Asha stopped in the entryway to the living room, stunned. Max had filed a complaint? On her behalf?

Mia stopped her with a hand on her shoulder, whispering next to her ear. “It wasn’t just you, Asha. After you left, they took in another foster child of around ten years old. They’re getting ready to marry her off to another one of their relatives in India—for a very hefty price. And they just applied for another one. Another female. Max blocked their application with a complaint. This might get unpleasant.”

“They did it again?” Asha asked incredulously, anger rising up from her belly, anger for the girl who was about to marry a man she most probably didn’t want to wed. “We have to stop the marriage unless she wants it.”

“Max already did. She didn’t want it, but was in the same circumstances as you were at the time. She wants to go to college to be a teacher. Max already has her at the school and settled into her dorm. We’re helping her. Don’t worry. And Max will make certain they never get another foster child again.”

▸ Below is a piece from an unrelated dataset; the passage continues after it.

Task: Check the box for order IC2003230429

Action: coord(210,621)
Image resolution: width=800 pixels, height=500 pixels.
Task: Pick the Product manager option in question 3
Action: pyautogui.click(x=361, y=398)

Tears of anger and relief flooded Asha’s eyes. “Thank you,” she whispered fiercely. “You have no idea how much this will change her life.” Although the teenager had probably grown up mired in the same guilt and shame as Asha, the course of her life had changed because of Mia and Max.

Mia squeezed her hand and Asha turned to face her foster parents, who were still arguing with Max. Letting go of Mia’s hand, she lifted her chin and walked into the room. All conversation stopped as she approached her foster parents, every eye on her.

“You will leave my brother’s house and never come near any of my family again,” Asha told her foster parents abruptly, her anger still boiling inside her.

Her foster mother stepped forward, gold bangles clinking as she moved. She looked very much the same, but different to Asha now that she was seeing her through the eyes of an adult. Her eyes moved over the finest silk sari that her foster mother was wearing, and the gold and gems that adorned her body. Why had she ever believed that her foster parents were suffering financially? Her foster mother was wearing enough to gold to live off for life.